Tags

, , ,

Evidently, I got a bum battery, because the brand new batteries I put in the thermostat were straight from the package.  One of them was dead, according to the handy man, who twiddled and fiddled with the thermostat for a total of five minutes and got it working again.  This was shortly after 10 a.m. (I probably was not holding my mouth right when I put the batteries in . . . ) Thankfully, the house had already cooled down somewhat since midnight and it was only 78F/25.5C inside when he got the thing working again.  It got cooled down to 76F/24.4C pretty quickly and I and the kitties crawled into bed and crashed out.

Today is payday, and I just ordered a vacuum.  My BFF has this kind and she likes it a lot, particularly the “pet brush,” which is a brush with motorized head that goes on the hose, which is for upholstery (and in my case, the bed spread). They promise it will be here on Saturday.  I guess I shall have to put a sign on my door, underneath that jive doorbell, “I am here, press hard.”  The doorbell does work, but it’s a mechanical bell, rather than an electronic one, so you have to press the doorbell button firmly to make it plong.

I’ve had my bowl of Kashi Cinnamon Harvest cereal and Silk vanilla almond milk, and that’s given me the energy I need to go back to sleep.  (A cup of almond milk, a container of yogurt, and a cup of appropriate fruit plus ice in a blender makes a great smoothie, by the way.  Just saying.)

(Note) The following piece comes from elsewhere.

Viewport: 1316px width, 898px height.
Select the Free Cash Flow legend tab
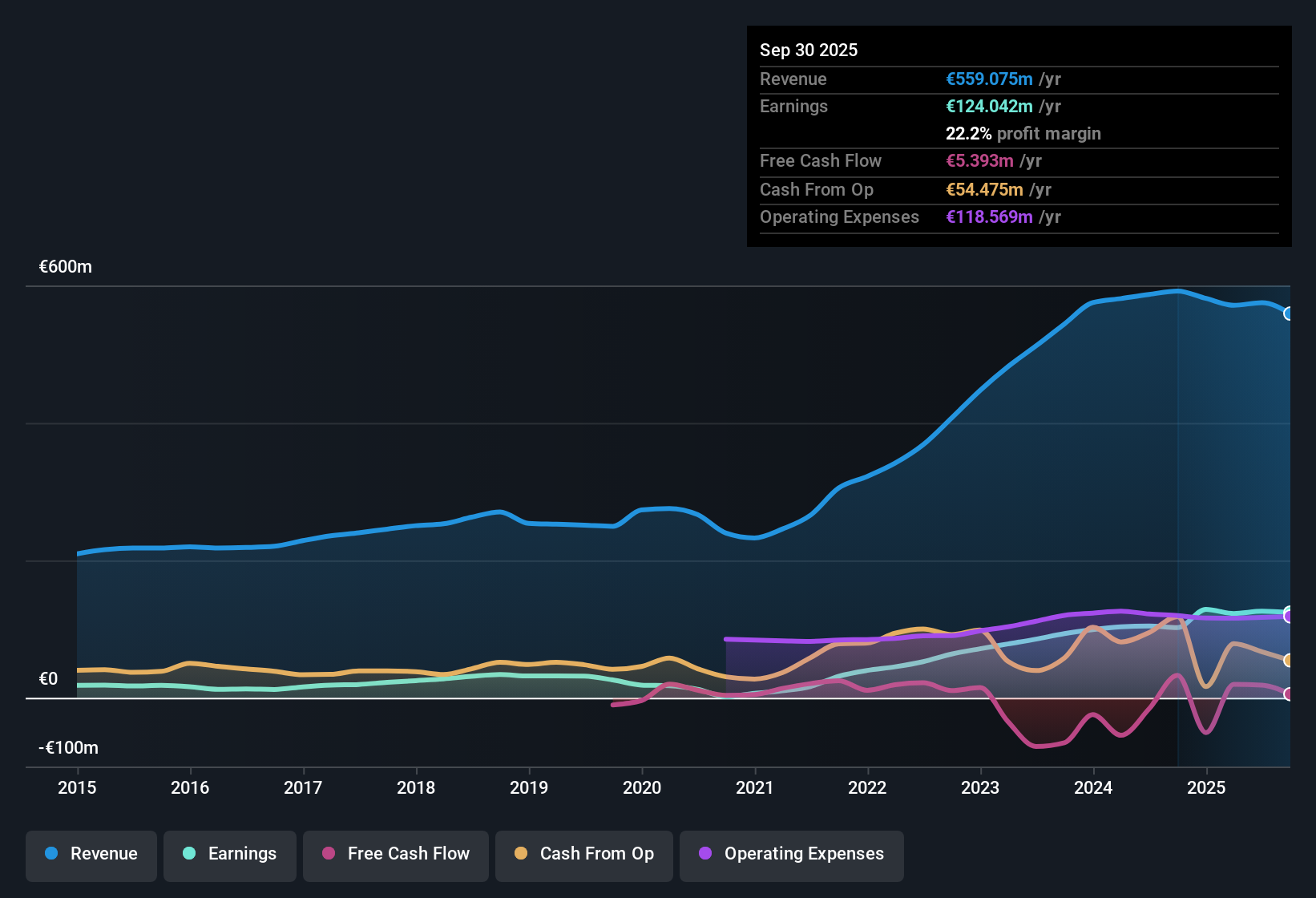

When the white kitty woke me up (Did I mention what a little diva he is?), I was dreaming that the Queen and I were lying on our stomachs on the floor while I explained to her the intricacies of a particular treadmill.  This particular treadmill was a “tandem” treadmill and was linked to another treadmill.  Whatever the other treadmill did, this one did also.  There was a part that folded out, and when it was folded out on one treadmill, it would fold out automatically on the other one.  Evidently whoever had this treadmill was unhappy about this and and had nailed that part shut so it wouldn’t unfold.